“Eighty and six years have I served him, and he never did me any injury: how then can I blaspheme my King and my Savior?”
Those dramatic words are found in the “Martyrdom of St. Polycarp,” which describes the execution of the bishop of Smyrna in the second century. Polycarp, taken into the stadium, was given a final chance to renounce Christ. “Swear by the fortune of Cæsar; repent … ,” said the proconsul. “Swear, and I will set you at liberty, reproach Christ.” The text states that the bound bishop, having been tied to a stake, was not touched or harmed by fire, so he was finally stabbed.
Polycarp, according to St. Irenaeus and others, was acquainted with the Apostle John; in fact, he apparently studied under St. John’s guidance and was eventually appointed and consecrated as a bishop by “apostles in Asia.” His words of fidelity and love are a vivid expression of the witness described so powerfully in the Book of Revelation, written by the “servant John,” exiled on the island of Patmos, in order to “give witness to the word of God and the testimony of Jesus Christ” (Rv 1:2).
A central part of that witness is the declaration of the kingship of Jesus Christ. Today’s reading from the opening chapter of Revelation presents this in the form of a greeting and doxology, or blessing, meant for the seven churches in Asia Minor (Rv 2-3). Jesus is introduced with three titles: faithful witness, firstborn of the dead and ruler of the kings of the earth. The first refers to Jesus as both a witness through his saving death and through his faithful fulfillment of the Law.
The second and third are a reference to Psalm 89: “I myself make him firstborn, Most High over the kings of the earth,” a passage also quoted by St. Paul: “He is the beginning, the first born from the dead … ” (Col 1:15-20). Having conquered death by death, Jesus is ruler of all earthly kings; as he told the disciples shortly before his Ascension, “All power in heaven and on earth has been given me. Go, therefore, and make disciples of all nations … ” (Mt 28:18-19). The work of the king of kings is liberation from sin, which has been won through the Cross, is proclaimed by the Church, and is brought to completion in the kingdom. “While helping the world and receiving many benefits from it,” wrote the fathers of the Second Vatican Council, “the Church has a single intention: that God’s kingdom may come, and that the salvation of the whole human race may come to pass” (Gaudium et Spes, No. 45).
The doxology in the Apocalypse also emphasizes the priestly work of Christ, who shed his blood so mankind might be freed from sin, forming “a kingdom, priests for his God and Father.” There is a clear reference to both the Passover and the covenantal language at Mount Sinai: “You shall be to me a kingdom of priests, a holy nation” (Ex 19:6; see 1 Pt 2:9). Christ, the perfect priest-king, liberates and shapes and guides his pilgrim people, for the glory of his Father.

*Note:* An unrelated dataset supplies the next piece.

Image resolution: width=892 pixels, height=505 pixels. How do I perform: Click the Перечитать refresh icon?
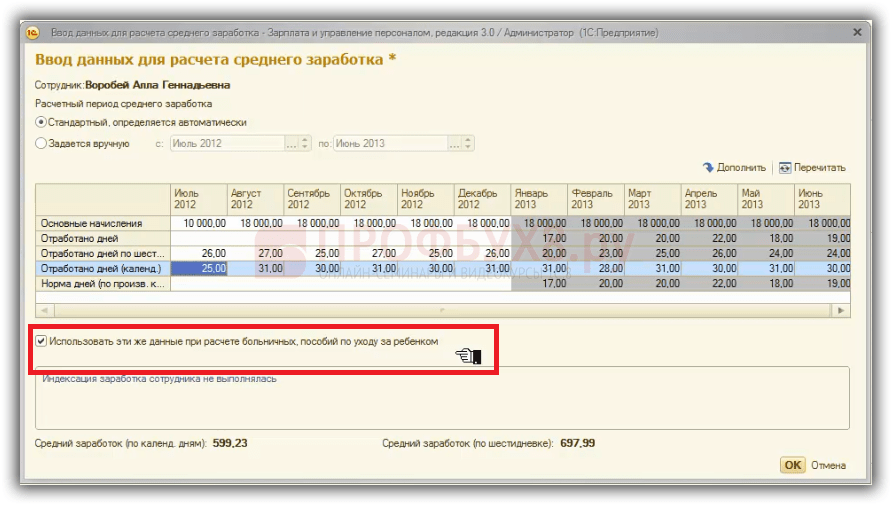(785, 168)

Pope Pius XI, in declaring the feast of Christ the King in 1925, said the lordship of Christ consists “in a threefold power”: the power to make and give laws, the power to judge, and the power to govern and rule. His kingship is complete and whole, encompassing all things. God is the “Alpha and the Omega,” the first and the last, the beginning and end (see Rv 22:13). We can serve him or we can blaspheme him.